Collection entries:
----------
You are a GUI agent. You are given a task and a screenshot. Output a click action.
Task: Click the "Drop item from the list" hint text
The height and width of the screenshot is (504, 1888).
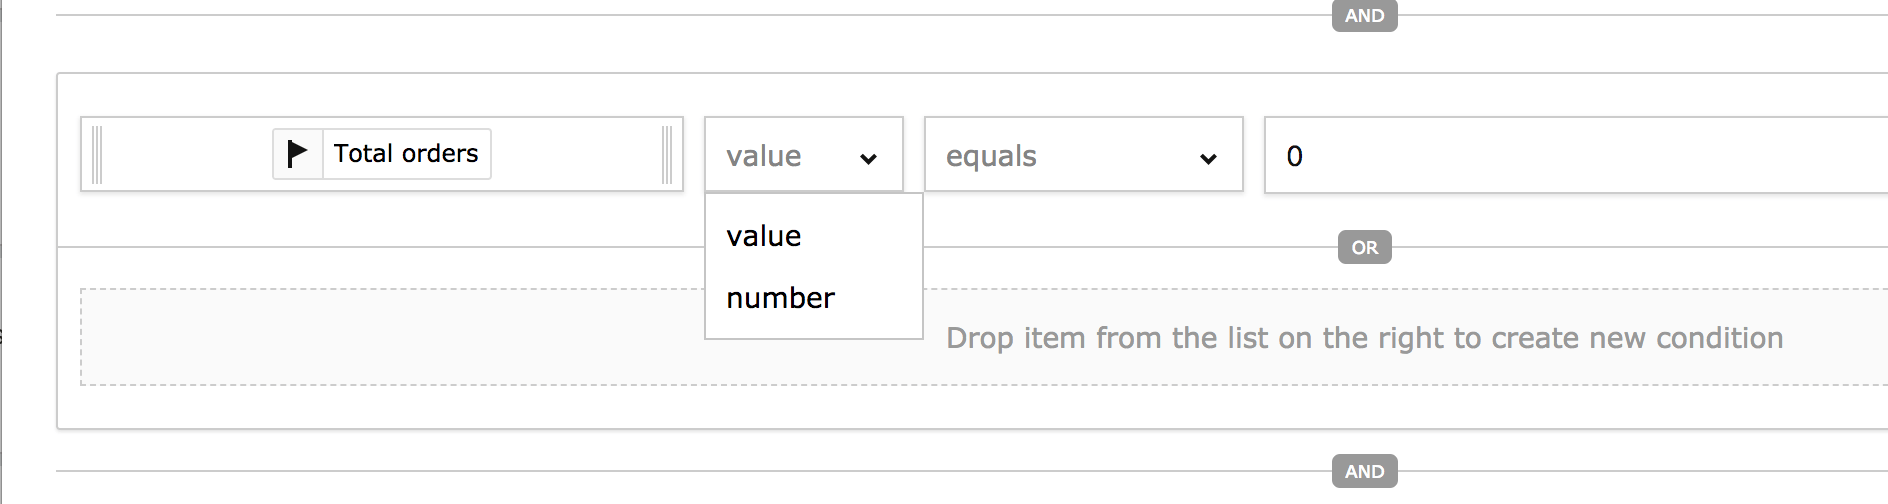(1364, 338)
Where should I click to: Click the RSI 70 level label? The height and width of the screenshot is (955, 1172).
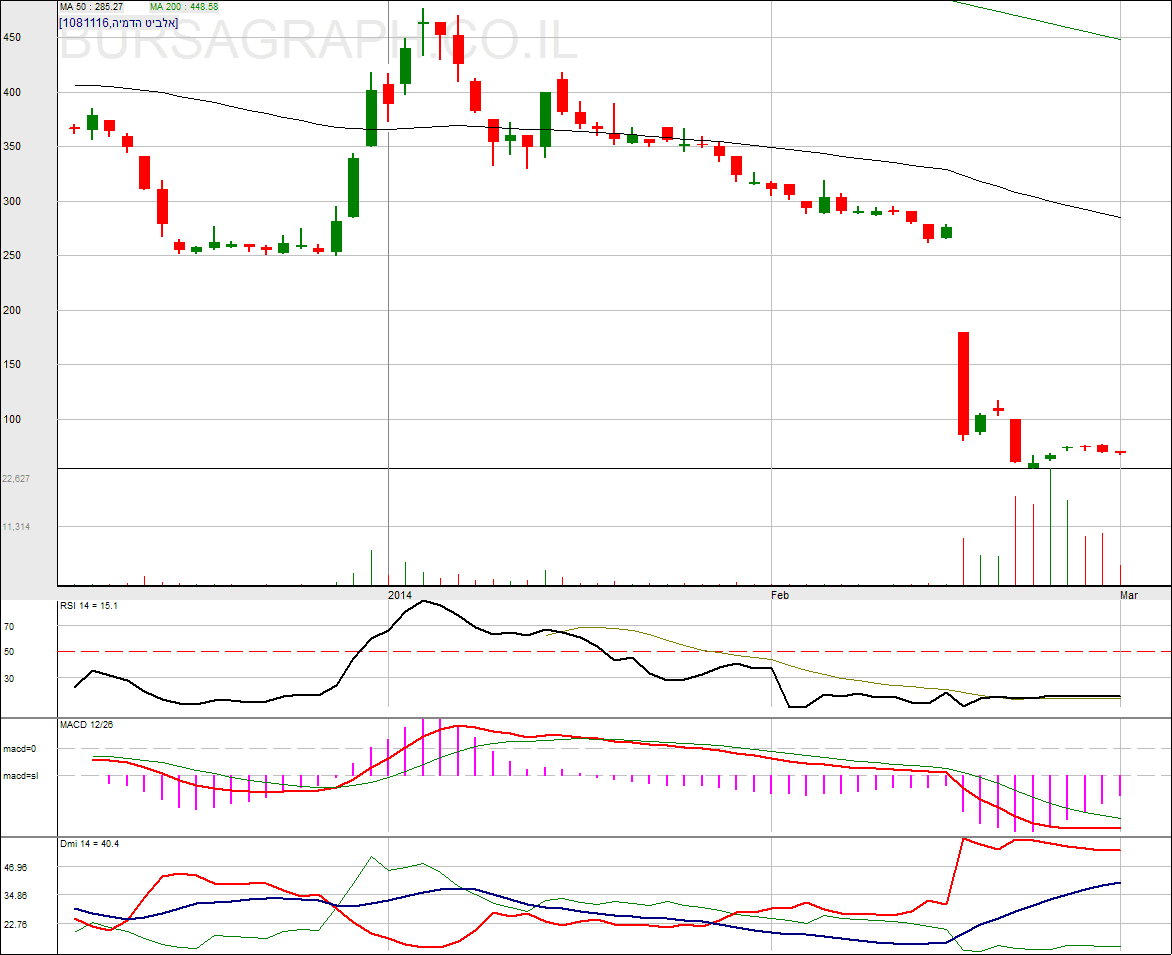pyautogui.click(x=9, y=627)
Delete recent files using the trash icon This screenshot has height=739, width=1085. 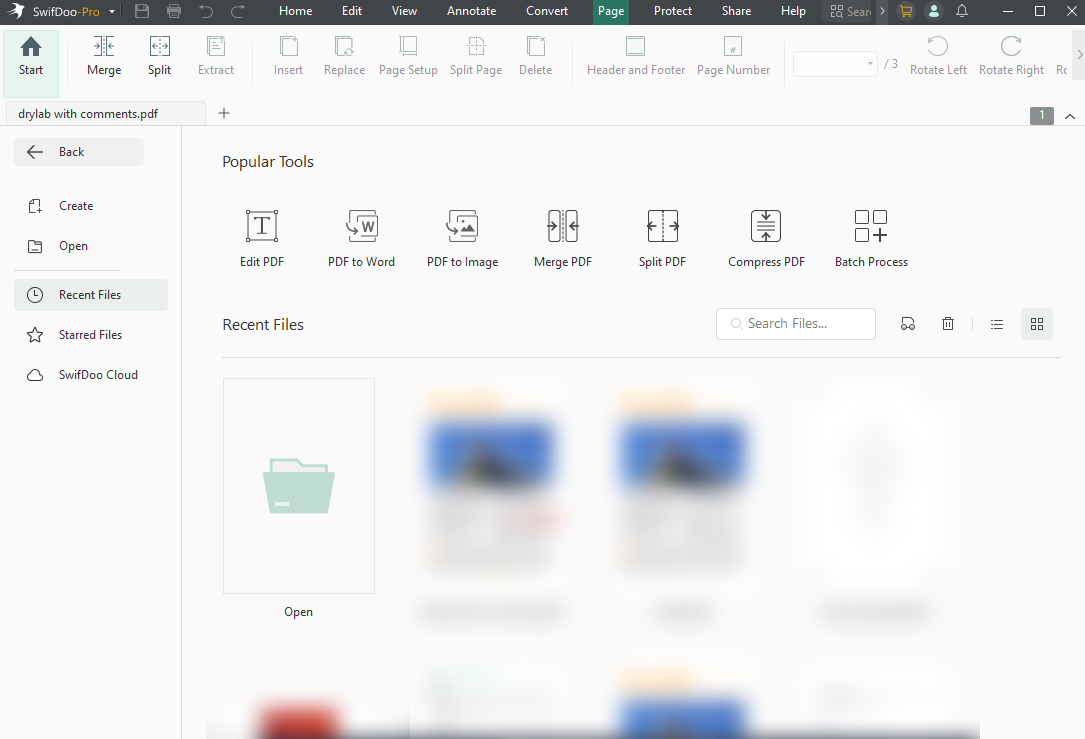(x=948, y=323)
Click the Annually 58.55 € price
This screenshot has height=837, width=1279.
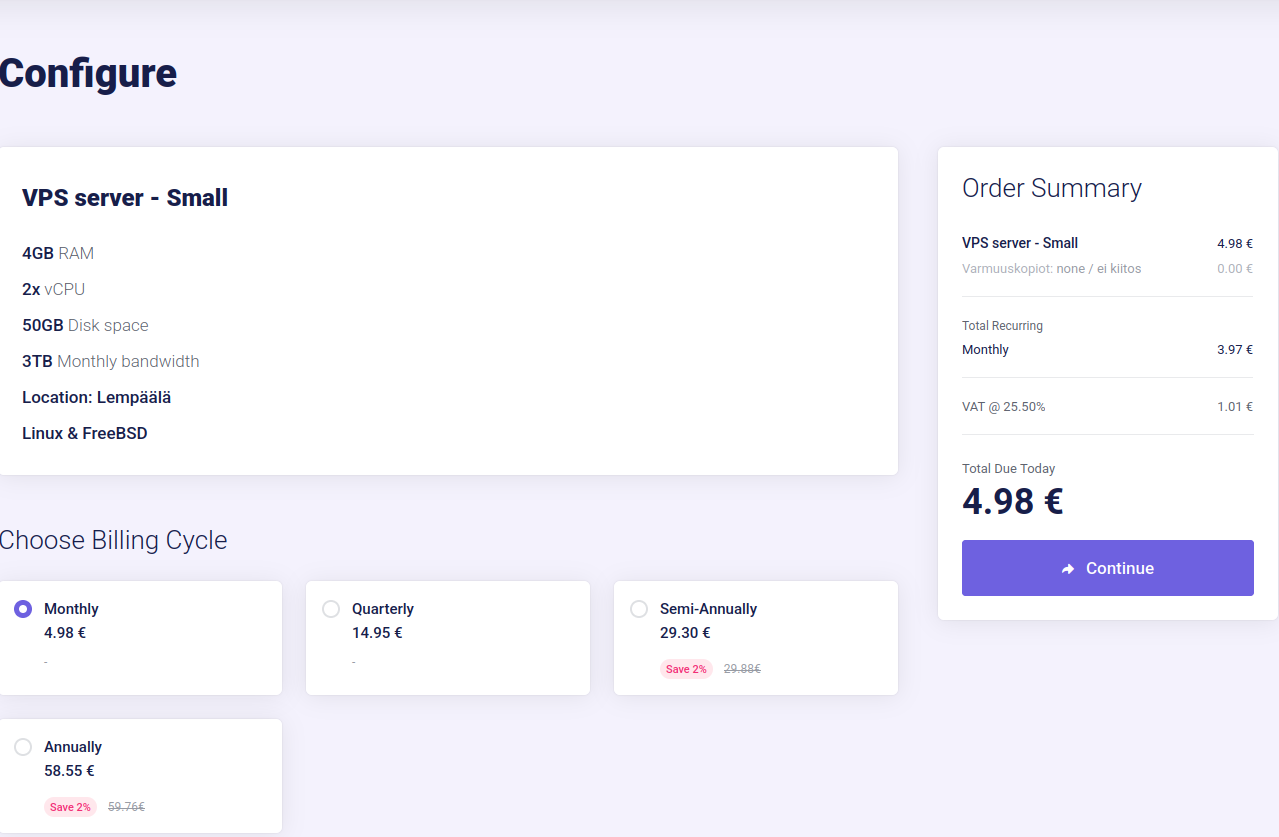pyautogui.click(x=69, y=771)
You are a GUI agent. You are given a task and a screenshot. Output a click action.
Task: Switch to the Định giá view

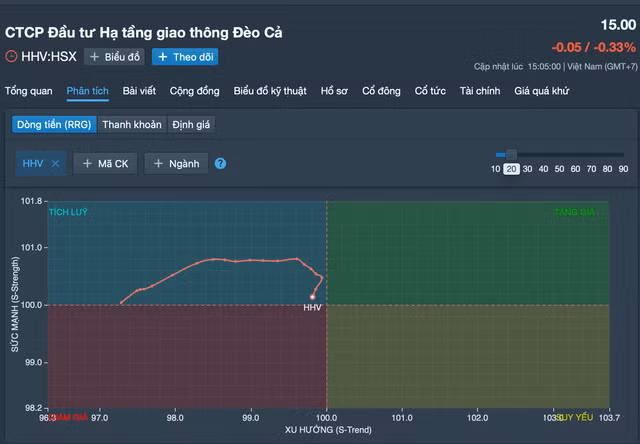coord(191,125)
----------
## WORK INSTRUCTIONS
From the line that contains "Click the Annually 58.55 € price" to the last line of the data, print each line exactly, both ends included, and omit the pictures.

## RESULT
Click the Annually 58.55 € price
This screenshot has height=837, width=1279.
pyautogui.click(x=69, y=771)
You are a GUI agent. You are given a task and a screenshot. Output a click action.
Task: Switch to the Định giá view

coord(191,125)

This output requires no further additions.